▶ _DIRECTIONS_
When the line with "The width and" turns up below, begin repeating exactly, and carry on through the line with "TikTok as the"; no pictures go into the copy.

▶ _SUPPLIED DATA_
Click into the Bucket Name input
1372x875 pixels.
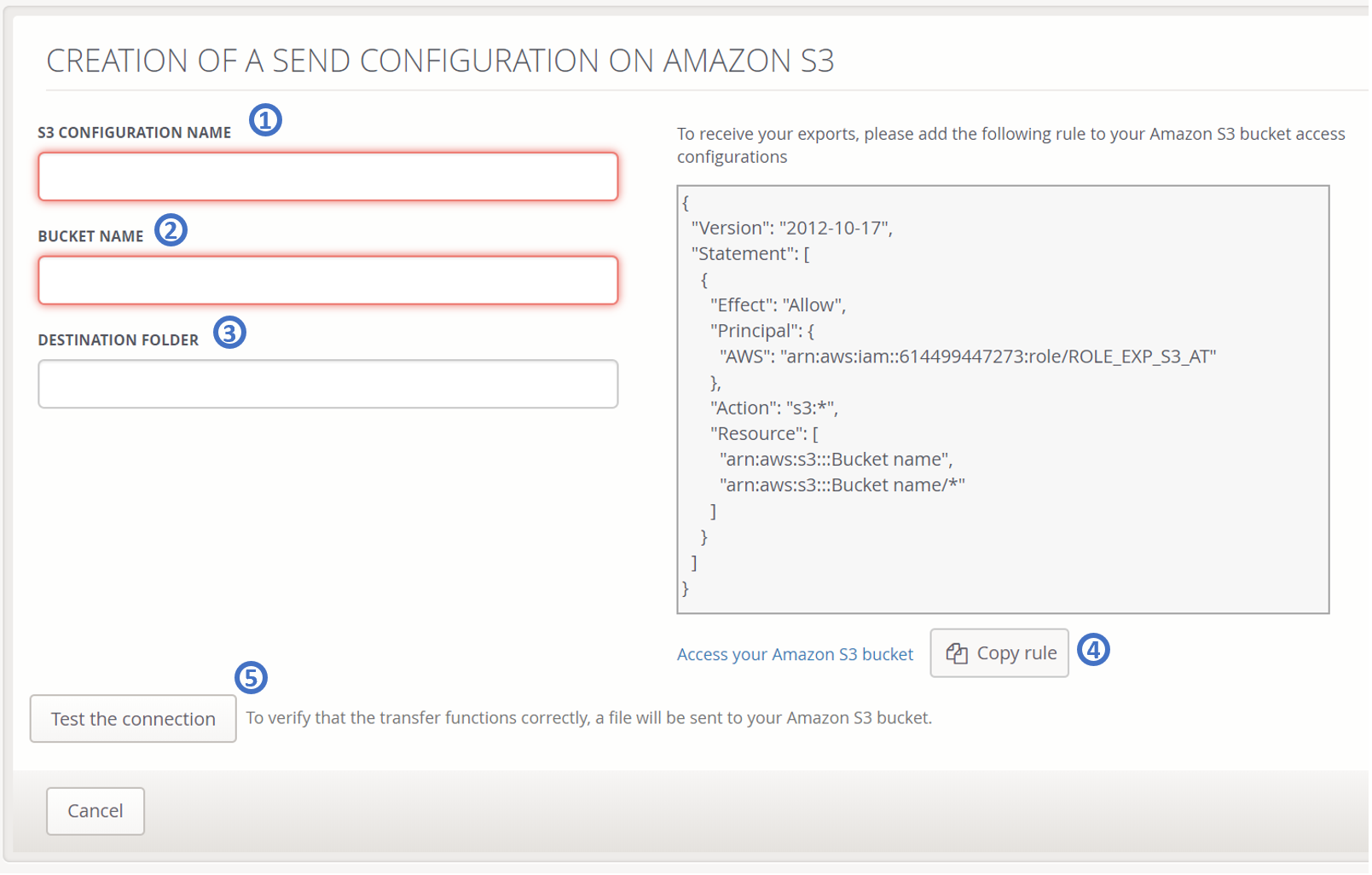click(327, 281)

...

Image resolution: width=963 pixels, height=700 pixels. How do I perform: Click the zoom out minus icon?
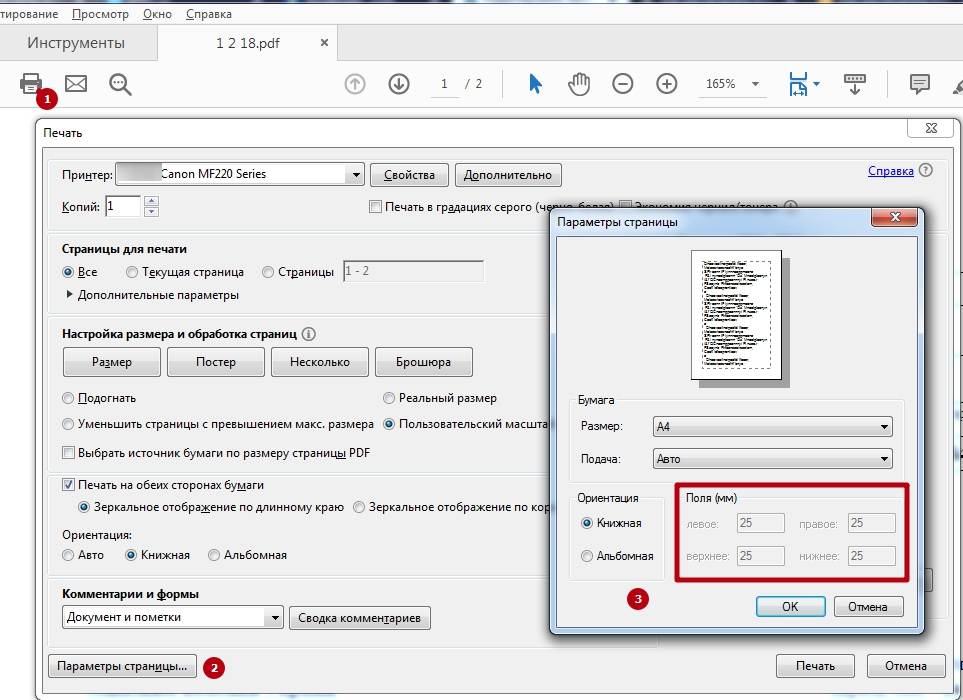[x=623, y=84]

...

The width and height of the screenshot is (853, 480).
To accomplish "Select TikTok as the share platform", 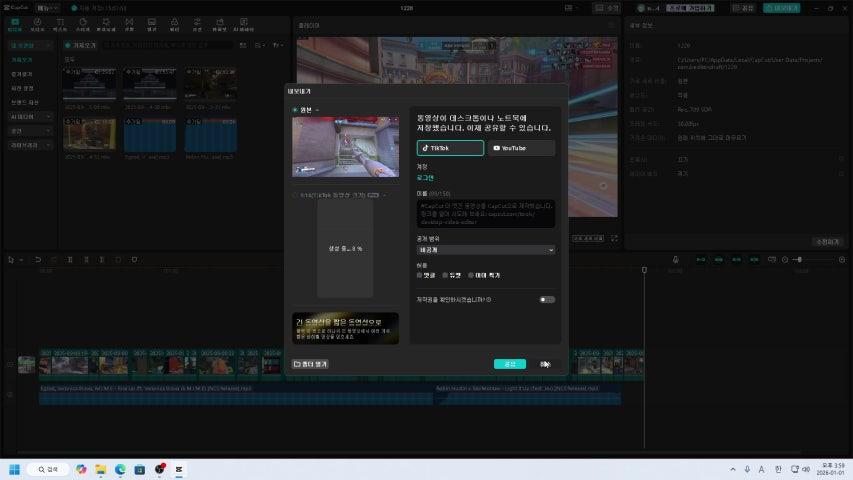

▶ _WRITTEN RESPONSE_
The width and height of the screenshot is (853, 480).
To accomplish "Select TikTok as the share platform", 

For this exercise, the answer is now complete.